[[ Dataset records, beginning ]]

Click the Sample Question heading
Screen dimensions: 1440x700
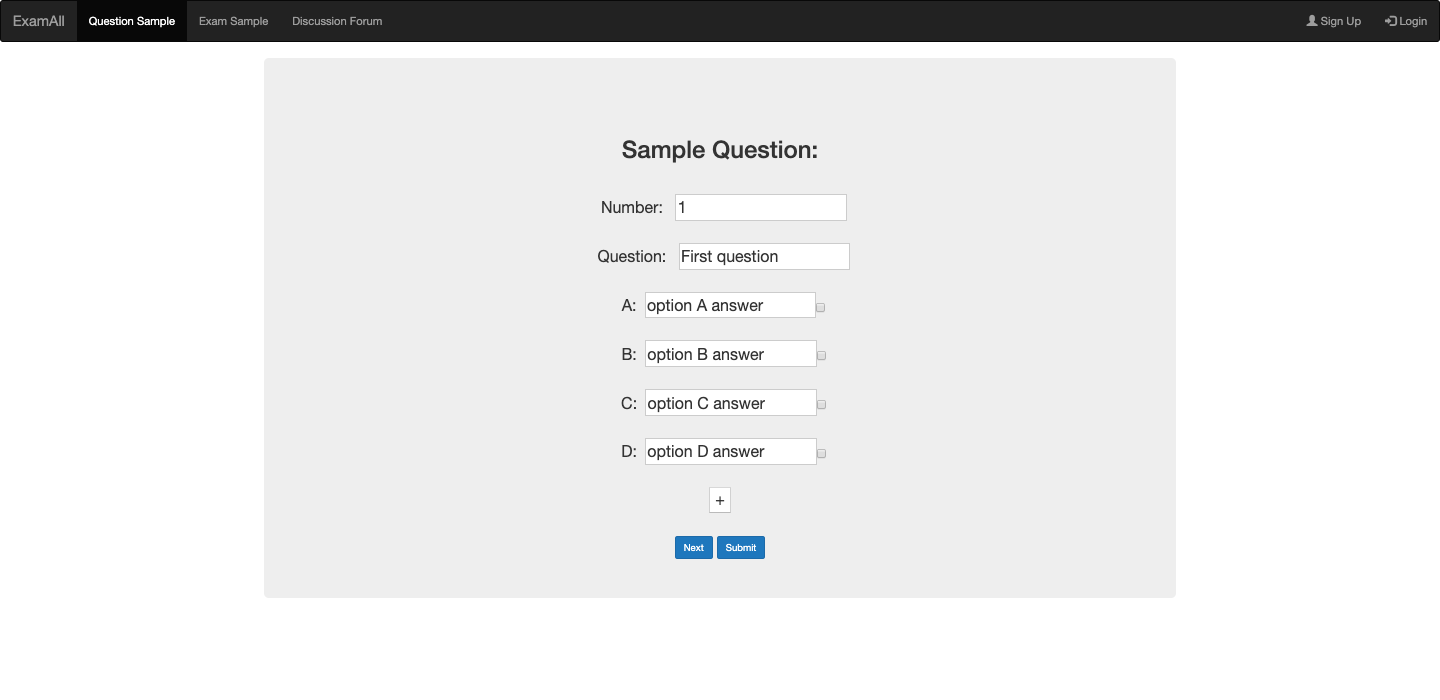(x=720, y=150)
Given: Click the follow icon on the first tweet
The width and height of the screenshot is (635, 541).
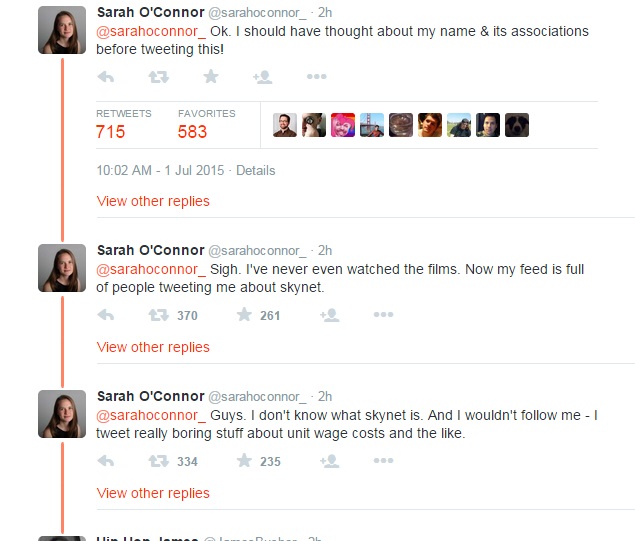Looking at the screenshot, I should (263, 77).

[[ Dataset records, end ]]

▸ **Work order**:
I would like you to set down the lines above, from the one containing "Given: Click the" to the final line, exactly as written and without pictures.

▸ **Finished exercise**:
Given: Click the follow icon on the first tweet
The width and height of the screenshot is (635, 541).
Looking at the screenshot, I should (263, 77).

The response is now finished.